◆ **Actions to take**:
1. List every surname of a person named in the news excerpt below, in the order each first appears.
2. Duplicate the portion of the entries that begins with the line containing "This screenshot has width=2576, height=700." and runs through the end of the entries, omitting the pictures.

*** Extract provided

Lyon and Loethen had no comment after the jury decided Zavala was sane. Loethen e-mailed a statement to the Sun-Star, calling the case "incredibly sad." His statement said Zavala and Hernandez "loved one another" and struggled through addiction, homelessness and recovery together.
Loethen's statement said Zavala and Hernandez had spent Thanksgiving together and bought a Christmas tree two days before she died. "Despite all this, Jennifer died violently and tragically from a gun in Jose's possession," Loethen said in the e-mail.
His e-mail went on to say Zavala only wanted to know, after the verdict was read, whether he could have love letters Hernandez wrote to him returned. Those letters were seized as evidence by police. "There are no winners in a case like this," Loethen concluded.
Bacciarini characterized the relationship between Zavala and the victim as extremely abusive, saying the tragic case is nothing less than the ultimate act of domestic violence.
"I would hope this will send a real strong signal to victims of domestic violence that if you're in this type of relationship and you don't think it will happen to you, this could be the result," Bacciarini said. "I would urge any person in an abusive relationship to seek help. Because you can't fool yourself that this kind of ultimate act of domestic violence won't happen."
Zavala faces a maximum sentence of life in prison and is scheduled to be sentenced by Judge Marc Garcia on March 23.

******
*** Supplied data

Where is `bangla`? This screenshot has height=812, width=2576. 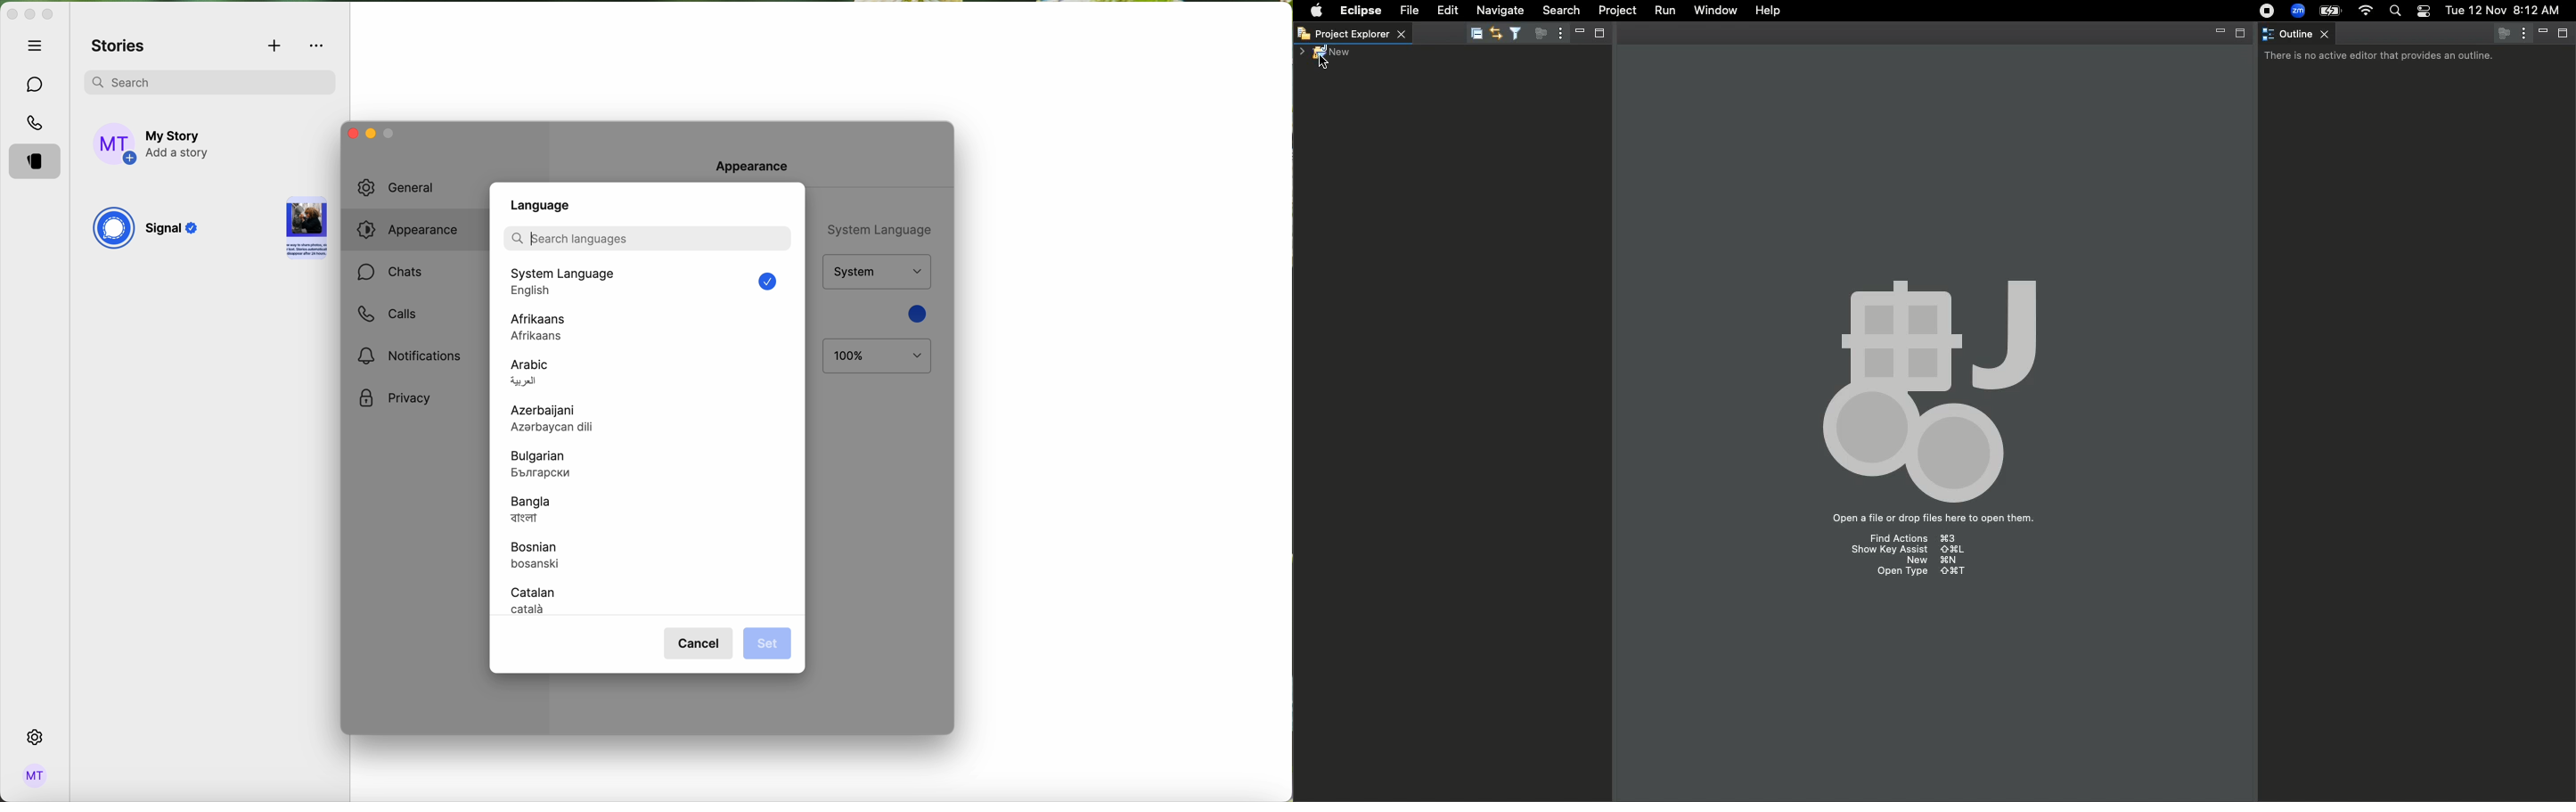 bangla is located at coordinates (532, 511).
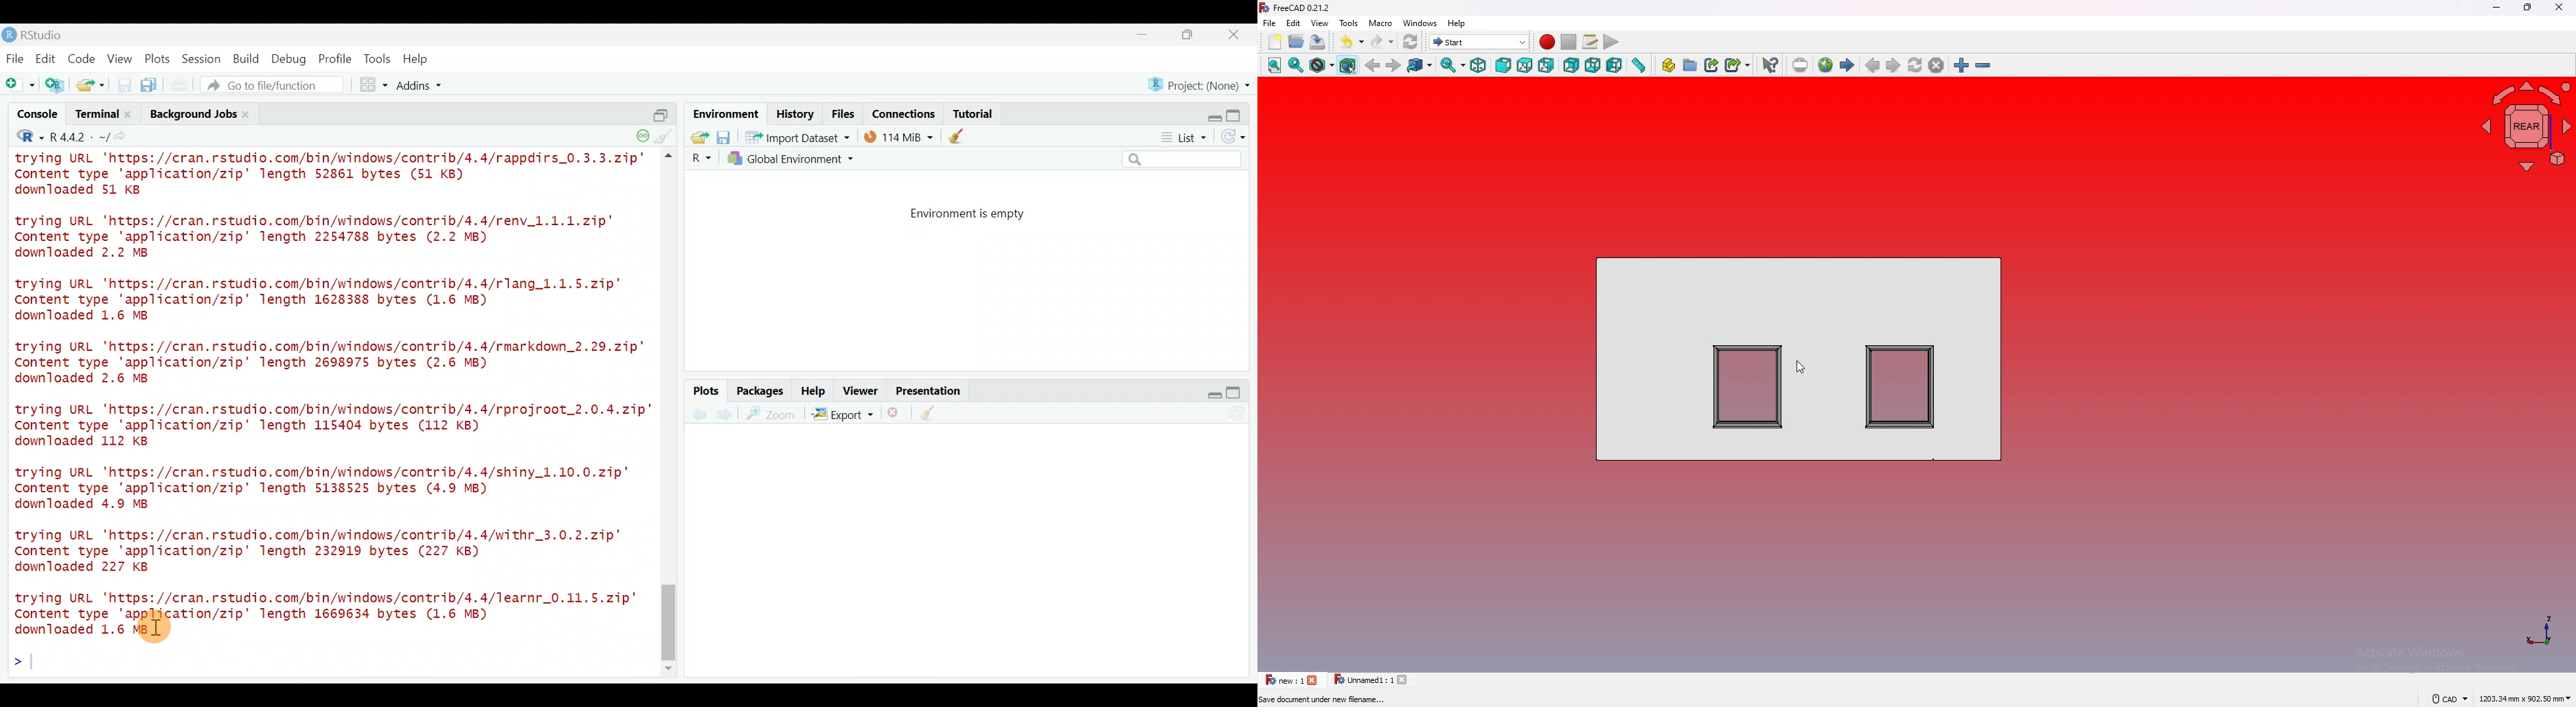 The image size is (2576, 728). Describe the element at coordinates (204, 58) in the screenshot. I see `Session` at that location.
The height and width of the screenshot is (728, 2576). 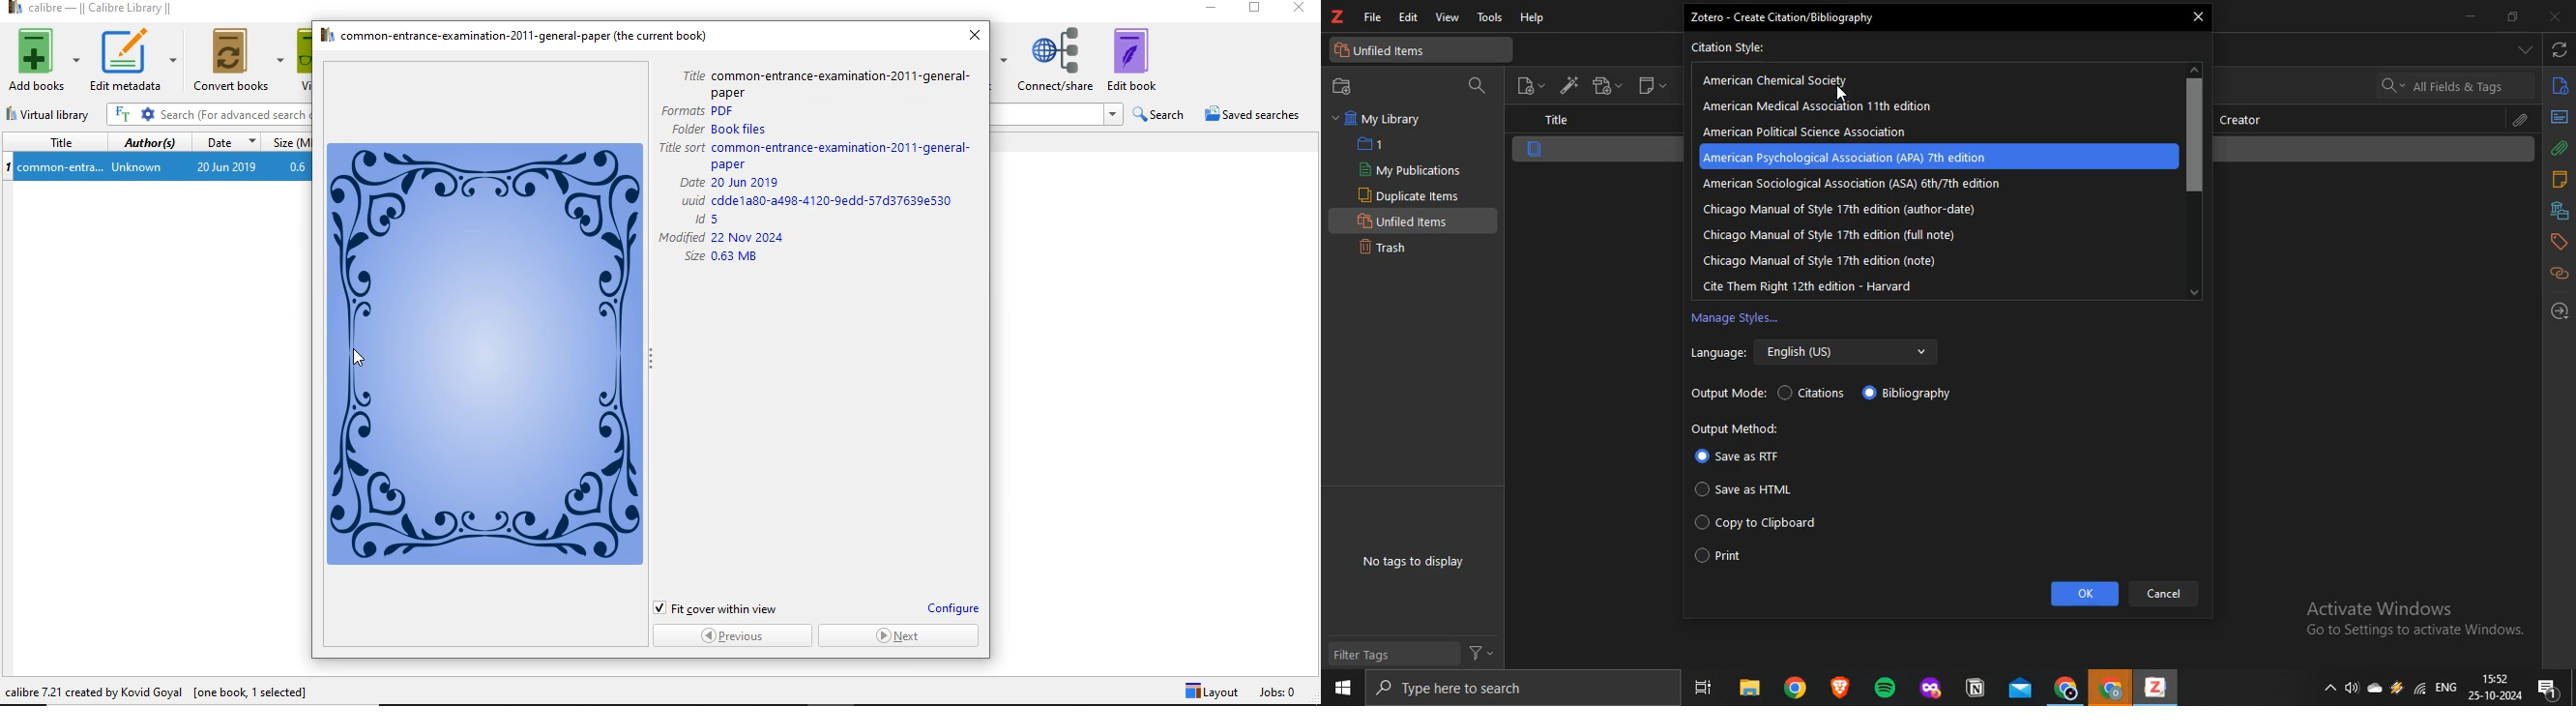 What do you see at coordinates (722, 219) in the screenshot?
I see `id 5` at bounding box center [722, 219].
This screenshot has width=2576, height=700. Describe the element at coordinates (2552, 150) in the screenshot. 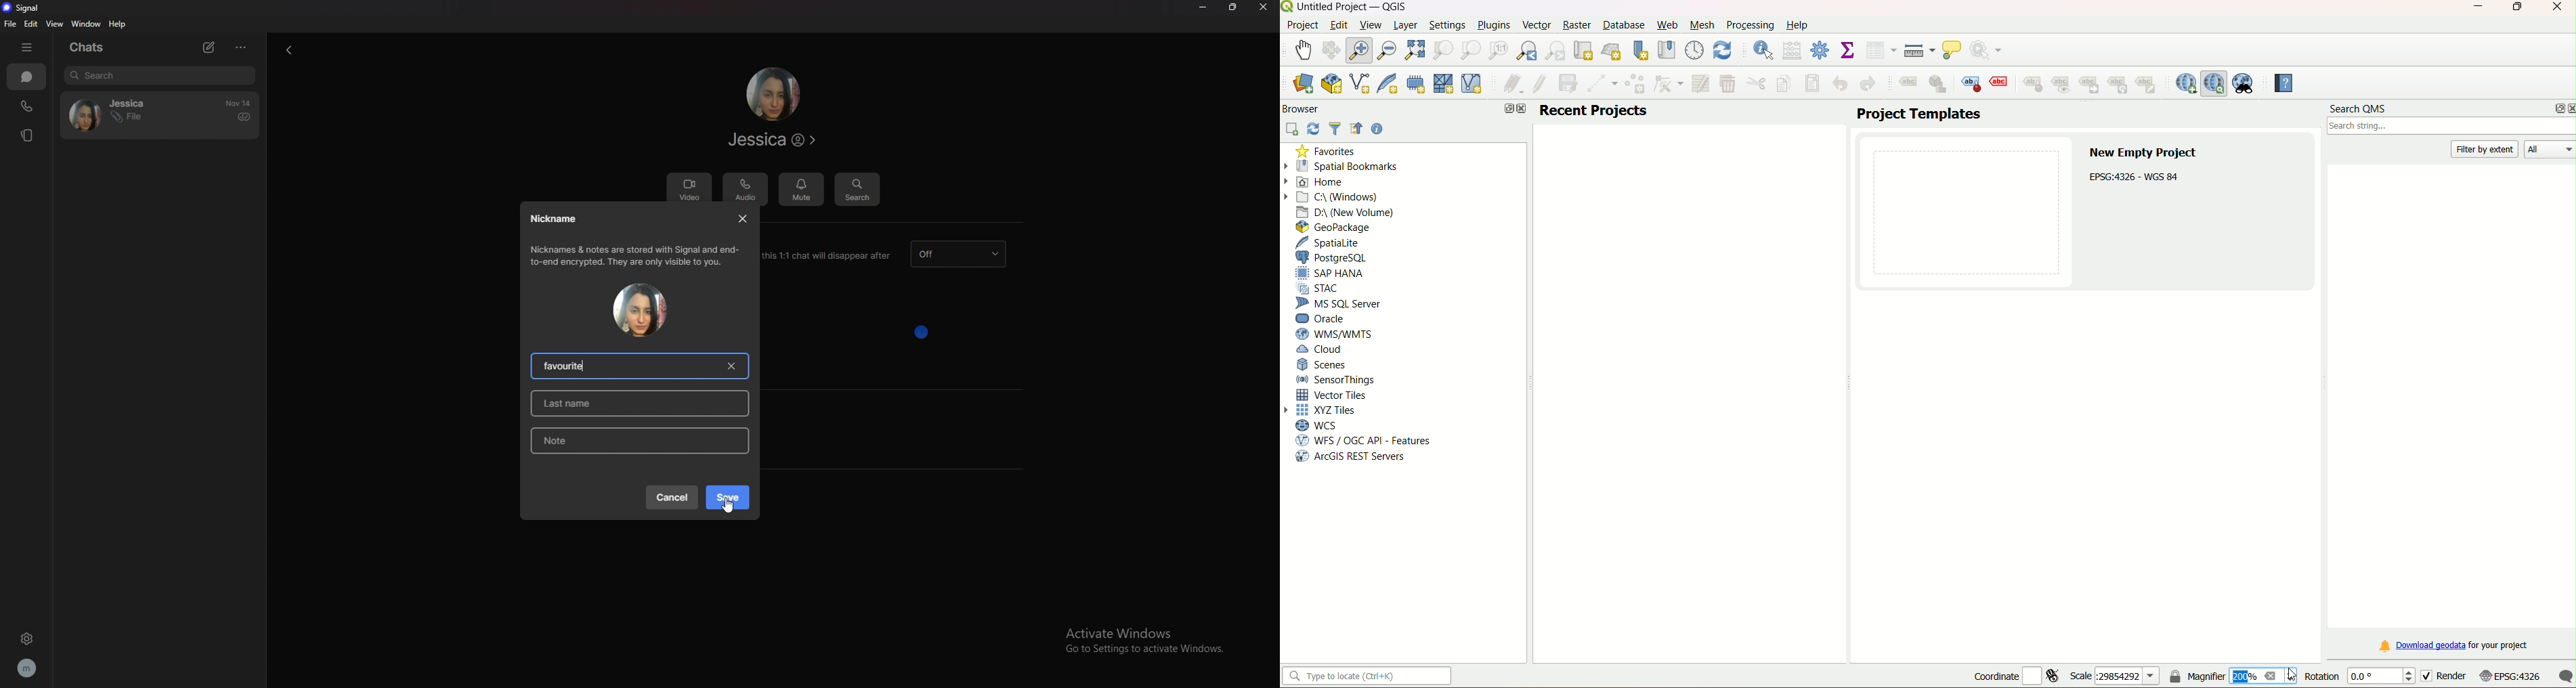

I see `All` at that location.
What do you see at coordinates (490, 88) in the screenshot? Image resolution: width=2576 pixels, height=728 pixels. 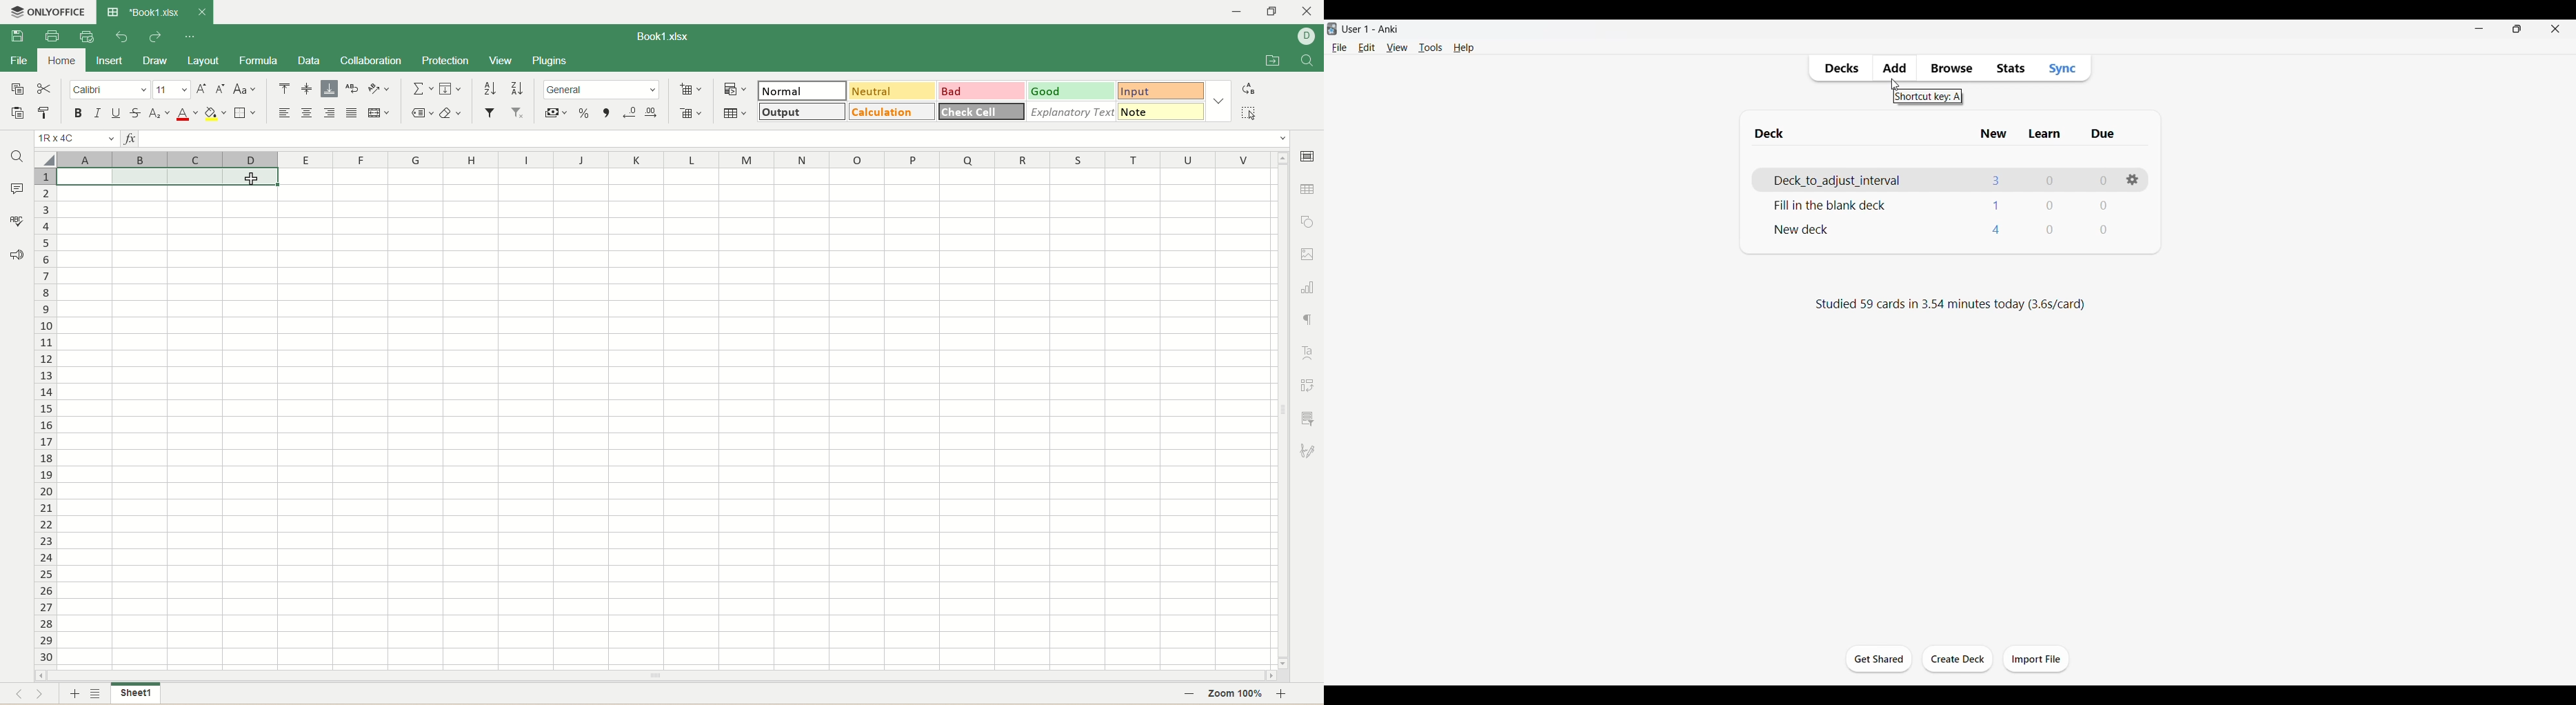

******

◆ **The solutions**:
1. Lyon, Loethen, Zavala, Hernandez, Bacciarini, Garcia

2.
This screenshot has width=2576, height=700. Describe the element at coordinates (2552, 150) in the screenshot. 

I see `All` at that location.
What do you see at coordinates (490, 88) in the screenshot? Image resolution: width=2576 pixels, height=728 pixels. 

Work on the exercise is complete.